State uses heavy artillery to keep Snoqualmie Pass safe for motorists
March 30, 2011
By Dan Catchpole
Keeping Snoqualmie Pass open in winter is serious work involving big explosions and a surplus U.S. Army tank.
Without avalanche control, snow slides can bury vehicles or close Interstate 90, which crosses the Cascade Mountains through the pass, for hours, said John Stimberis, the Snoqualmie Pass avalanche forecaster for the Washington State Department of Transportation.
To prevent that, Stimberis and other WSDOT employees set off explosives when the highway is closed. The blasts trigger precautionary avalanches, which greatly reduce the risk to motorists.
Snowfall this winter is on pace to match the five-year average overall, but a dry January preceded heavier snowfall in February and March. That, in turn, forced WSDOT to close I-90 for avalanche control several times during those months. In all, the state has had to close the highway for fewer than 50 hours for avalanche control so far this winter.
Most of the explosions Stimberis sets off are from charges placed on cable trams above potential avalanche paths. The slide areas are well documented by WSDOT staff.
The cable trams work for most potential paths, but for a few, Stimberis and his colleagues need another way to blast the built-up snow and ice loose.
For those hard-to-reach places, WSDOT has a gift from the military — an M60 battle tank.
The tank, leased from the Army, replaced WSDOT’s Korean War-vintage 105 mm recoilless rifle, another loaner from the military. The tank, which also has a 105 mm cannon, is quicker and easier to use than the recoilless rifle, which despite its name is certainly a substantial artillery piece.
M60 tanks, also known as M60 Patton tanks after America’s legendary World War II tank commander Gen. George Patton, served as the U.S. main battle tank from 1961 into the early 1980s. Militaries around the world still use the tank.
The ammunition is provided by the Army, which supplies 7-pound shells to about 20 highway avalanche control programs with tanks across the country, Stimberis said.
On the cable trams, WSDOT uses 28-pound explosives made from ammonium nitrate and diesel fuel.
The explosives offer a big punch with a stable mixture, Stimberis said.
He and his colleagues begin getting ready for avalanche season in October.
“Generally, we don’t see active avalanche control begin until Thanksgiving,” he said.
The season usually lasts until late March or early April.
This winter, the pass is on track to reach its average 435 inches of snowfall.
Each morning, Stimberis checks out a study plot to observe snow conditions and check meteorological instruments.
“We’re looking for certain weaknesses in the snow pack that may indicate elevated risk,” he said.
If there is an area of concern, he calls WSDOT’s maintenance section to clear traffic off I-90 in the pass. He and the rest of the avalanche control team go to the avalanche path they are concerned about.
Once they have the all clear from maintenance, they either lower explosives or fire shells at the risk area.

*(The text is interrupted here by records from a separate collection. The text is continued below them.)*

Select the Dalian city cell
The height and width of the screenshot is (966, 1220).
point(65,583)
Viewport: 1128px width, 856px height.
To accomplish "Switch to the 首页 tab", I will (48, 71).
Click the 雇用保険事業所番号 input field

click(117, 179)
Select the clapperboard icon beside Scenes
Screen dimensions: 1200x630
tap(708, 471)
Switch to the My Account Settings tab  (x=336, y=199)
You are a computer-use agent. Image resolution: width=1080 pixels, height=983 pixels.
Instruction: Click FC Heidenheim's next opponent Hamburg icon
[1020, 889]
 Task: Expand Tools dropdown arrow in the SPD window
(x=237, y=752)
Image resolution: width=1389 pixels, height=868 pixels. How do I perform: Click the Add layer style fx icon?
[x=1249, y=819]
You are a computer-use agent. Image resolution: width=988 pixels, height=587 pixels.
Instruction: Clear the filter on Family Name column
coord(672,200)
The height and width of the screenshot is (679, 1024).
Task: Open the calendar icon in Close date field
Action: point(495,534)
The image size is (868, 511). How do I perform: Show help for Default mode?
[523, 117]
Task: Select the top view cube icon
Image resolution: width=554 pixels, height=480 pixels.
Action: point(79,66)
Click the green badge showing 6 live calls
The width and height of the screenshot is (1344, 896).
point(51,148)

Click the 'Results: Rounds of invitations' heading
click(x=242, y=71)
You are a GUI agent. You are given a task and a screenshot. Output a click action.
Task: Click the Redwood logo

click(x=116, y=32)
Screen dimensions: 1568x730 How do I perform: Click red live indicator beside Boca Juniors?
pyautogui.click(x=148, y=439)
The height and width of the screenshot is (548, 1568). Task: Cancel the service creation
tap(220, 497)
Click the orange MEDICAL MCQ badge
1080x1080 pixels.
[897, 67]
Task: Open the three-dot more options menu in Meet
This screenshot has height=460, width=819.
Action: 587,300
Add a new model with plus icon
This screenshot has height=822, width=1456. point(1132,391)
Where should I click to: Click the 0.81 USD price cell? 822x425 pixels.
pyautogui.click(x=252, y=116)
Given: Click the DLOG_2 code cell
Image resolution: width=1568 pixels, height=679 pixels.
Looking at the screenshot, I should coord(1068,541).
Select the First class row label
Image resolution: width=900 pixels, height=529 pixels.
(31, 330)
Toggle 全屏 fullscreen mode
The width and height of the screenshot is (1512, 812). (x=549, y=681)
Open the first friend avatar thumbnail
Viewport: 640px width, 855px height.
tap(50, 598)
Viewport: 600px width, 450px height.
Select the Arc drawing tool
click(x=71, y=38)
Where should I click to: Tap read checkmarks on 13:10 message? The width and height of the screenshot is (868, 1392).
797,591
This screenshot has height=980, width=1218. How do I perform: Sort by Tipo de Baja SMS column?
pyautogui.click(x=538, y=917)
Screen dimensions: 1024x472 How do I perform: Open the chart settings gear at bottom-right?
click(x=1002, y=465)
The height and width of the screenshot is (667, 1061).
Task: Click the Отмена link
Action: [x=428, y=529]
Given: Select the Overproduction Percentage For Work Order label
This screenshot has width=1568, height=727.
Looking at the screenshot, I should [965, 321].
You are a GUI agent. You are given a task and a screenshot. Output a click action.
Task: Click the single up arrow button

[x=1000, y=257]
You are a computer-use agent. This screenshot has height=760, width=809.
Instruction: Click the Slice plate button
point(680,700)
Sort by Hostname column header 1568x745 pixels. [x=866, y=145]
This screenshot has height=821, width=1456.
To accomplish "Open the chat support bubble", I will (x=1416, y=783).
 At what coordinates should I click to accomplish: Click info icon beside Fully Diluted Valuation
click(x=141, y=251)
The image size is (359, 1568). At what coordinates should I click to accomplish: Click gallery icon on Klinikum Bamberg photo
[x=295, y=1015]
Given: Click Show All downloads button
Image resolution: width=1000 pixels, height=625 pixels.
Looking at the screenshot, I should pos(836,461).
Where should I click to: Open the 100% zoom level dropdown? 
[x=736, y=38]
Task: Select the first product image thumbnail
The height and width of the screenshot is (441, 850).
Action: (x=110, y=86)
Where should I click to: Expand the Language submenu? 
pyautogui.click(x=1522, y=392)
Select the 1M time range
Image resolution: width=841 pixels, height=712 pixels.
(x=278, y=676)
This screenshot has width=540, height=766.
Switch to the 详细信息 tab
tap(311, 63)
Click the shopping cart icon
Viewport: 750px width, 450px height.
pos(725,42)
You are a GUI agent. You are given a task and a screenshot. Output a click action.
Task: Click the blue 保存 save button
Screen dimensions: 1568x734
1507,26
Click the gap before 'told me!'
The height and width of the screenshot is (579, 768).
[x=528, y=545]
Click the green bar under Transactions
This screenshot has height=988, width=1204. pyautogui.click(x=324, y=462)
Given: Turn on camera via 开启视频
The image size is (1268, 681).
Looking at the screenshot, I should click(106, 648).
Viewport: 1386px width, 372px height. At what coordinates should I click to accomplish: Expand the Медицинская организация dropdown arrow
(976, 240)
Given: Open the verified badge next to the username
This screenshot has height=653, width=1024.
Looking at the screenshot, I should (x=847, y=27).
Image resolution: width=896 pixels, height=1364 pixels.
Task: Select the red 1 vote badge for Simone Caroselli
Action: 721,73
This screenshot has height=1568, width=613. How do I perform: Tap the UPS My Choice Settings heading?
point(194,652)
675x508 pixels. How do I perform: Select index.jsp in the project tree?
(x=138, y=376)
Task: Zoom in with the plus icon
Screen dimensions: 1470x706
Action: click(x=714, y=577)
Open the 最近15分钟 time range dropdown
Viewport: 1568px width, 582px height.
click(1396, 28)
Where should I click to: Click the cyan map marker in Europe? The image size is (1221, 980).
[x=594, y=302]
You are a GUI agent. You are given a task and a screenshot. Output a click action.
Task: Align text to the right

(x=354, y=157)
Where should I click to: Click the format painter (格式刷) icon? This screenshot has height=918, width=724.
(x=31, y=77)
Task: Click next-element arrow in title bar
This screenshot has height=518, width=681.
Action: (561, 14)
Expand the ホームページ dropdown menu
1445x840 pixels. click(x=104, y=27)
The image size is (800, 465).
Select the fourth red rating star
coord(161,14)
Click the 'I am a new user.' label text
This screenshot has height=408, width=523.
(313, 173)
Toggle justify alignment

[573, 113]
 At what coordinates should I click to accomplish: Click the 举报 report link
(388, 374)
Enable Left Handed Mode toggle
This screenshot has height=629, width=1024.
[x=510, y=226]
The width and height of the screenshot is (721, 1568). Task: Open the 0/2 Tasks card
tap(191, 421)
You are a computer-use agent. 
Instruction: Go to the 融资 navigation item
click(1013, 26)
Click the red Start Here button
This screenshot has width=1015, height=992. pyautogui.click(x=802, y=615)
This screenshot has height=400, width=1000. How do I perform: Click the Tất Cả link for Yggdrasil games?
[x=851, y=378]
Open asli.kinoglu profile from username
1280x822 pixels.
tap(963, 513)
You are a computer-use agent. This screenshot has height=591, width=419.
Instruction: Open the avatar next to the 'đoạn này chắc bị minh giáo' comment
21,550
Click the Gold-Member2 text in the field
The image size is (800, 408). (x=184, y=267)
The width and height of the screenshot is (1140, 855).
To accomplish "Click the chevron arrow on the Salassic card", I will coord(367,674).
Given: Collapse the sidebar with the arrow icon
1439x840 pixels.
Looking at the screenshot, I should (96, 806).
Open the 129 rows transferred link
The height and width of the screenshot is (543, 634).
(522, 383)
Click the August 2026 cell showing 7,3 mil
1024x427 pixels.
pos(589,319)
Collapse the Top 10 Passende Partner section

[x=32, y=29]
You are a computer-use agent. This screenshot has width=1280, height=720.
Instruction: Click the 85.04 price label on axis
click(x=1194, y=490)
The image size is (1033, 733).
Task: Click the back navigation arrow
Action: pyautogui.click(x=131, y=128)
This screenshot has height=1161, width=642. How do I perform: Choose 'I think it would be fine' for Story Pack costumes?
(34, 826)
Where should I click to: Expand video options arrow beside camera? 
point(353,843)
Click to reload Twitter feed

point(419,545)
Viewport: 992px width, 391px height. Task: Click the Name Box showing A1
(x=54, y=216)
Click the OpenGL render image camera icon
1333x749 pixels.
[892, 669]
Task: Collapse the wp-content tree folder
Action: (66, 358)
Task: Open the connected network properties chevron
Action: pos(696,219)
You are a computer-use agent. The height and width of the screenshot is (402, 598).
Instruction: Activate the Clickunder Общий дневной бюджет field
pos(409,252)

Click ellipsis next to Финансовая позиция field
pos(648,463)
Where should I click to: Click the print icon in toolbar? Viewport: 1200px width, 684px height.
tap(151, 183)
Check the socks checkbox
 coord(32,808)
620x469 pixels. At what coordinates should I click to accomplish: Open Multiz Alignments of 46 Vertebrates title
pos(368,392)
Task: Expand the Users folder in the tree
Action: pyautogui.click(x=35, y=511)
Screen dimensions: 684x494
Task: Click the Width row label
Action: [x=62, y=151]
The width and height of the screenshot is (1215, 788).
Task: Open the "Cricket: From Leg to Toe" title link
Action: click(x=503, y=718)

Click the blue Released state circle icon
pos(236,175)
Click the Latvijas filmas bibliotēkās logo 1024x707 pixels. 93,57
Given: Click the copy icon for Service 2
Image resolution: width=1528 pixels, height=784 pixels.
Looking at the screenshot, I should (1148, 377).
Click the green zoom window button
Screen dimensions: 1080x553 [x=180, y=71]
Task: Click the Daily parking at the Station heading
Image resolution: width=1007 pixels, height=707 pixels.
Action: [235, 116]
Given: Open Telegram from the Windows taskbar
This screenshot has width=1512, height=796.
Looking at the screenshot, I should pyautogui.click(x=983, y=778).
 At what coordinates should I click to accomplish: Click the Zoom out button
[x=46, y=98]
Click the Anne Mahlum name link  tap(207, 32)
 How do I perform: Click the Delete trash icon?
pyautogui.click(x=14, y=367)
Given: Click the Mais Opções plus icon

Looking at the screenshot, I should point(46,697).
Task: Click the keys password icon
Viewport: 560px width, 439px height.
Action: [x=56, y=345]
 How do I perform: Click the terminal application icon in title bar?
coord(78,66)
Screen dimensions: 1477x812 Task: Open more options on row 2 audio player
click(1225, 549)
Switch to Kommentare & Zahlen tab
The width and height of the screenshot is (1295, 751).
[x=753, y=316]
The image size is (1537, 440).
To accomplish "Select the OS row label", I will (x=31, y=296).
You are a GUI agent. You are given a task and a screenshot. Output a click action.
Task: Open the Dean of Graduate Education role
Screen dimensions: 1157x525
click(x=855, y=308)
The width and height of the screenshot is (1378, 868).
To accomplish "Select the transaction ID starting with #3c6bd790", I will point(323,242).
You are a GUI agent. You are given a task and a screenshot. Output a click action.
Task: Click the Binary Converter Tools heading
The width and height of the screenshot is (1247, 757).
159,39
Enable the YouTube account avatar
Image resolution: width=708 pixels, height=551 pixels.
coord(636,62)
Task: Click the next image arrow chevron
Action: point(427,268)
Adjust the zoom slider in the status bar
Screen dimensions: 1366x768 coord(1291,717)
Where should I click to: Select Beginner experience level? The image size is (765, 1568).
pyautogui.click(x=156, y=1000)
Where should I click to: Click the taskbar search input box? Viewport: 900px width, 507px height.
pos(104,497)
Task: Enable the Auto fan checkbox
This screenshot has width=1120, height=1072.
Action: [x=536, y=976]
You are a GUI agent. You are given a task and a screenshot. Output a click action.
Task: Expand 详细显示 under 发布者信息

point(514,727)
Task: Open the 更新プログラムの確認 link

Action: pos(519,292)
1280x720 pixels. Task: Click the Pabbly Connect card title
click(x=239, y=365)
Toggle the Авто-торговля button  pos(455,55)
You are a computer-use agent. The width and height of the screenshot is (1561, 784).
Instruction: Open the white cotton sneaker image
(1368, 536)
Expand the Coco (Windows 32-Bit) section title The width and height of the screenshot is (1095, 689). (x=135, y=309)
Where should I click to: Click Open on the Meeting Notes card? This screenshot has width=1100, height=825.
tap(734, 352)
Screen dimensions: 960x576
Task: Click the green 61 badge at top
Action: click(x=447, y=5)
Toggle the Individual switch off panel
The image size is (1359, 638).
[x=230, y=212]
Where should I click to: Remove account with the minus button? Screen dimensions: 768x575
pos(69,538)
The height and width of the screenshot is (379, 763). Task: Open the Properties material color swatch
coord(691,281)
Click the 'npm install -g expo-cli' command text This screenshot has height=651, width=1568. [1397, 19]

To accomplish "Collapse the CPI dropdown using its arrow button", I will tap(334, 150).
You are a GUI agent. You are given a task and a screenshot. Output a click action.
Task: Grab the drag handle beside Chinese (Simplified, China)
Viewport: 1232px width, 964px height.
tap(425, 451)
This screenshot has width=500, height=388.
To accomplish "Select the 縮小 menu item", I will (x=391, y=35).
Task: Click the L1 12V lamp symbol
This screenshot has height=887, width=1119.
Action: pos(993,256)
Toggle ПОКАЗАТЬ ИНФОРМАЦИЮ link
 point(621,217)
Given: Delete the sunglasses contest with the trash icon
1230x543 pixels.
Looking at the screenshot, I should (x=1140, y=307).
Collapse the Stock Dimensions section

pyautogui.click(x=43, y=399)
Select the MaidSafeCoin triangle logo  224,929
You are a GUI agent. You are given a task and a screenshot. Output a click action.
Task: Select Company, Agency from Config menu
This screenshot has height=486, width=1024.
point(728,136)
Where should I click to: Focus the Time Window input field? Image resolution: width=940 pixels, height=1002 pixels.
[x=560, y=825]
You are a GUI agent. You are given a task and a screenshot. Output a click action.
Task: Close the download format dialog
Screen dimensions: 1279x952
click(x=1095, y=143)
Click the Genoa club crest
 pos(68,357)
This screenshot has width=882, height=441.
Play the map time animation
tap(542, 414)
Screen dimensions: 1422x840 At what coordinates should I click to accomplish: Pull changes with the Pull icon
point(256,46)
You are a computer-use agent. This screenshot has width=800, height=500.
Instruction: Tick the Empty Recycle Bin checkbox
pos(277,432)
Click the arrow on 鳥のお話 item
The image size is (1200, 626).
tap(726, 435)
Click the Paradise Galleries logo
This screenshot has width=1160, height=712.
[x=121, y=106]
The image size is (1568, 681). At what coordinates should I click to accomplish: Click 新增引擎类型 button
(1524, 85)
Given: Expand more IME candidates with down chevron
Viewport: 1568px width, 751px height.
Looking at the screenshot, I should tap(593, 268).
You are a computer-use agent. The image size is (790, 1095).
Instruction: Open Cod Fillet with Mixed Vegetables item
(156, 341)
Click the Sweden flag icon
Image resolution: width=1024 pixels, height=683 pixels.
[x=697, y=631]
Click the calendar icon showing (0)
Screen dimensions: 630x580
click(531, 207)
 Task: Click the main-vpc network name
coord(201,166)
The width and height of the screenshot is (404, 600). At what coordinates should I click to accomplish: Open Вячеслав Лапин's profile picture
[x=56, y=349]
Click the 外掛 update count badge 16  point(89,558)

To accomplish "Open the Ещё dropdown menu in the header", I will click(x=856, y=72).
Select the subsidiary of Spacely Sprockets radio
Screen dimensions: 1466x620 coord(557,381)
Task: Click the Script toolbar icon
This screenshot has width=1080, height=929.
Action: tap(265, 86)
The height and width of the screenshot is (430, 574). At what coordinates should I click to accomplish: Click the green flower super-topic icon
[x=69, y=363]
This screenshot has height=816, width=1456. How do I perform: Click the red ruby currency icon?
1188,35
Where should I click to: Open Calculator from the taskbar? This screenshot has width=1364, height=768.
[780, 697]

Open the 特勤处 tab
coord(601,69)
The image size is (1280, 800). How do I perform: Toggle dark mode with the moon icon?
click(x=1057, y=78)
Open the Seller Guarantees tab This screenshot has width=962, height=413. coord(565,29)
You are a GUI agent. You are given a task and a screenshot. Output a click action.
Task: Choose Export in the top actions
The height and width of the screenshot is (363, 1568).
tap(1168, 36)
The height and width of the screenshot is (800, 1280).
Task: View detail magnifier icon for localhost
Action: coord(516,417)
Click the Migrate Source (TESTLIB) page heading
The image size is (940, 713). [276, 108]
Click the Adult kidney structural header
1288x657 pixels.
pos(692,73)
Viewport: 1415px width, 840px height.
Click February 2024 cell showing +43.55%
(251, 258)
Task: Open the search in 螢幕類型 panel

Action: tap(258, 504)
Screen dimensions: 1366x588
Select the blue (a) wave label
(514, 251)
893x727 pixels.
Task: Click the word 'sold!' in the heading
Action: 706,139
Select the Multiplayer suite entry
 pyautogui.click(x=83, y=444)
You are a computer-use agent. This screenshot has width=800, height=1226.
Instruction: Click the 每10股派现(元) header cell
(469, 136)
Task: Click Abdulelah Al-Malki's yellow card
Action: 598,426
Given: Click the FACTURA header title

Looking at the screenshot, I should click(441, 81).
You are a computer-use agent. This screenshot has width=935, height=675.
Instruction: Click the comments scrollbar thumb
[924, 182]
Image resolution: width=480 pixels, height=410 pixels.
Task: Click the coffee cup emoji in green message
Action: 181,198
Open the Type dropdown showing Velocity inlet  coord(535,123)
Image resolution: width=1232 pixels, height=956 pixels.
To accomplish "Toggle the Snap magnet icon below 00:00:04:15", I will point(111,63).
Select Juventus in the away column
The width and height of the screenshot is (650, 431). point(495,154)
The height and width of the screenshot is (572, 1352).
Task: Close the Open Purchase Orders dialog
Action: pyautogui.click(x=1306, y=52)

Usually it only takes one explosion to shake the loose snow and ice off the slope and trees, Stimberis said.
The maintenance crew waits a few minutes to let any secondary slide come down, and then they clear any snow from the roadway.
Depending on the amount of snow loosened by a blast, traffic can be stopped for as little as 15 minutes or as long as an hour.
Before working for WSDOT, Stimberis handled avalanche control for the Alpental ski area, which uses a smaller artillery piece to trigger precautionary slides.
When he was growing up, Stimberis said he never imagined a tank would be part of his job.